Exacerbations of chronic obstructive pulmonary disease (COPD) are one of the main causes of mortality, and early detection of exacerbations is thus essential. Telemedicine solutions have shown promising results for the detection of exacerbations in COPD and have increasingly been used. However, the effect of telemedicine is divergent. According to several studies, respiration rate (RR) increases before, during, and after an exacerbation and the change is measurable with several contactless devices. Despite this, RR is rarely measured, and telemedicine solutions only use wearable devices for measuring RR, even though wearable respiratory monitoring devices have been associated with certain drawbacks. Contactless devices are often used during sleep, as measurements conducted during sleep minimize the risk of disturbance from physical activities. However, the potential of measuring RR and heart rate (HR) during sleep for the detection of exacerbations in COPD remains unclear.

OBJECTIVE

The aim of this observational study is to investigate whether contactless measurement of RR, HR, and sleep stages can be used to detect exacerbations in people with COPD.

METHODS

An observational study including 50 participants with COPD will be conducted. The participants reside in Aalborg municipality, located in the North Denmark Region. Participants will use a contactless monitor (Sleepiz One+) near their bed during sleep for a period of 4 months. After data collection, descriptive statistics will be used to identify any extremes or variations in RR, HR, or sleep stages in the nights preceding an exacerbation. Correlation analysis will be performed to evaluate the relationship between the number of exacerbations and extremes or variations in RR, HR, or sleep stages. Finally, qualitative interviews will be conducted with 12 participants to explore their experiences of sleeping with the monitor nearby.

RESULTS

Recruitment started at the end of April 2024. A total of 12 participants have been recruited, and the remaining participants are expected to be recruited during March and April 2025. Six out of 12 participants have completed the data collection and qualitative interview stages.

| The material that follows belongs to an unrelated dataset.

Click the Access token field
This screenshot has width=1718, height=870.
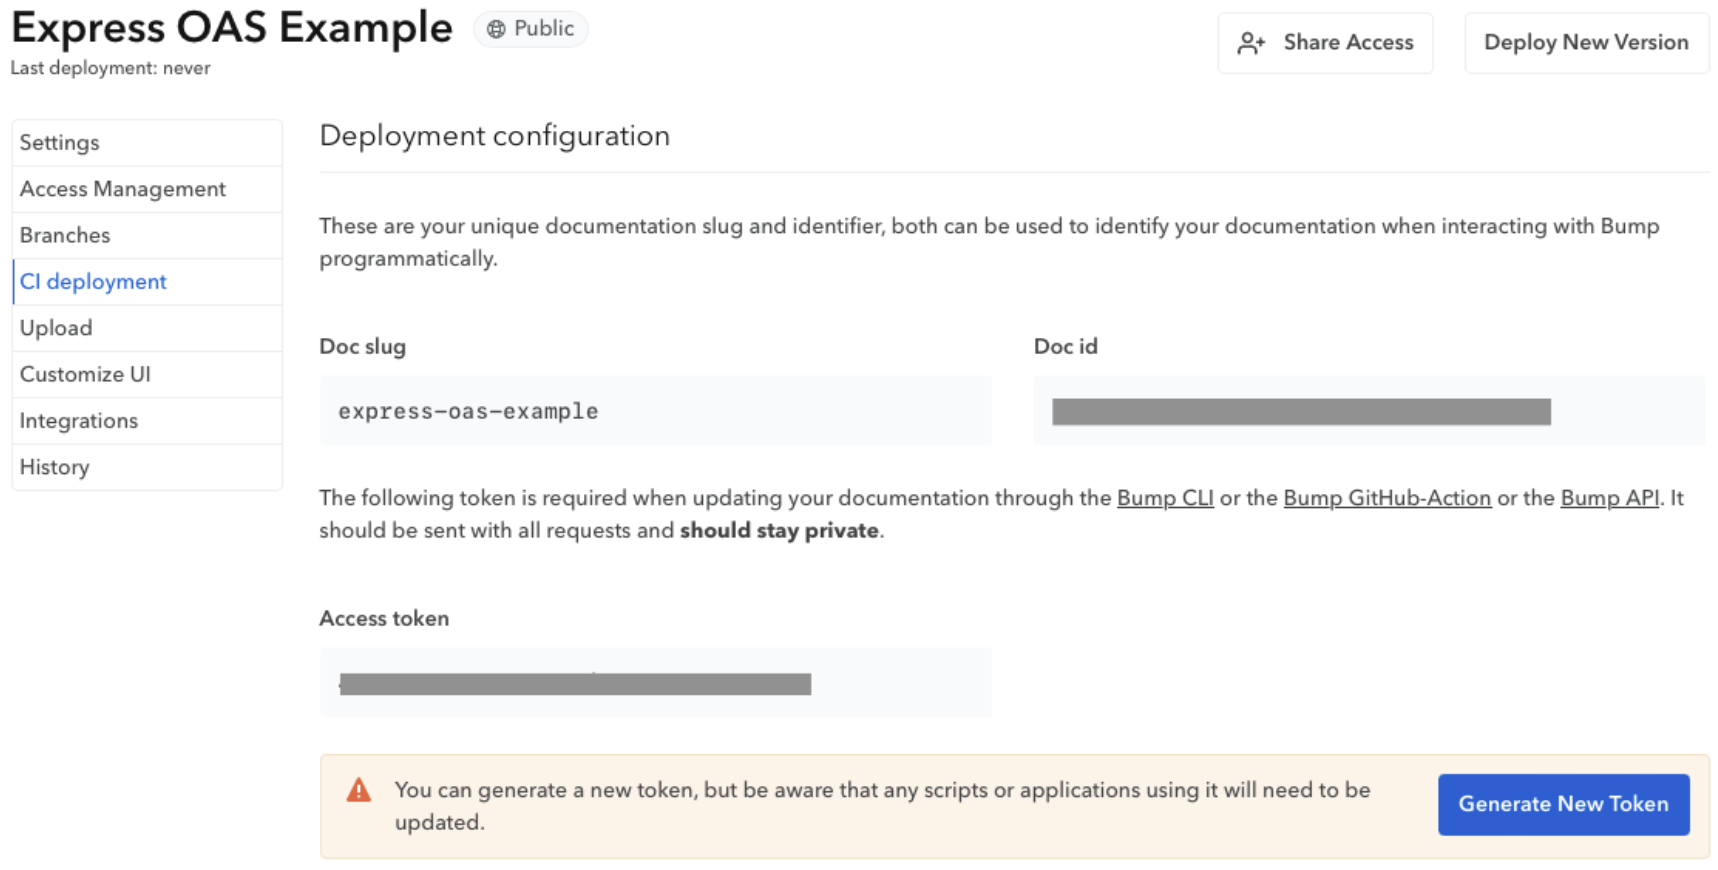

Overall data collection is expected to be completed by September 2025. The results are expected to provide insight into the potential for identifying extremes or variations in RR, HR, or sleep stages in the days preceding an exacerbation. Additionally, the results are expected to assess the correlation between the number of exacerbations and extremes or variations in RR, HR, and sleep stages.

CONCLUSIONS

The findings from this study may clarify the possibility of using a contactless monitor to detect exacerbations in COPD. Furthermore, the results may have the potential to improve the ability to predict exacerbations in the future.

INTERNATIONAL REGISTERED REPORT IDENTIFIER (IRRID): DERR1-10.2196/63230.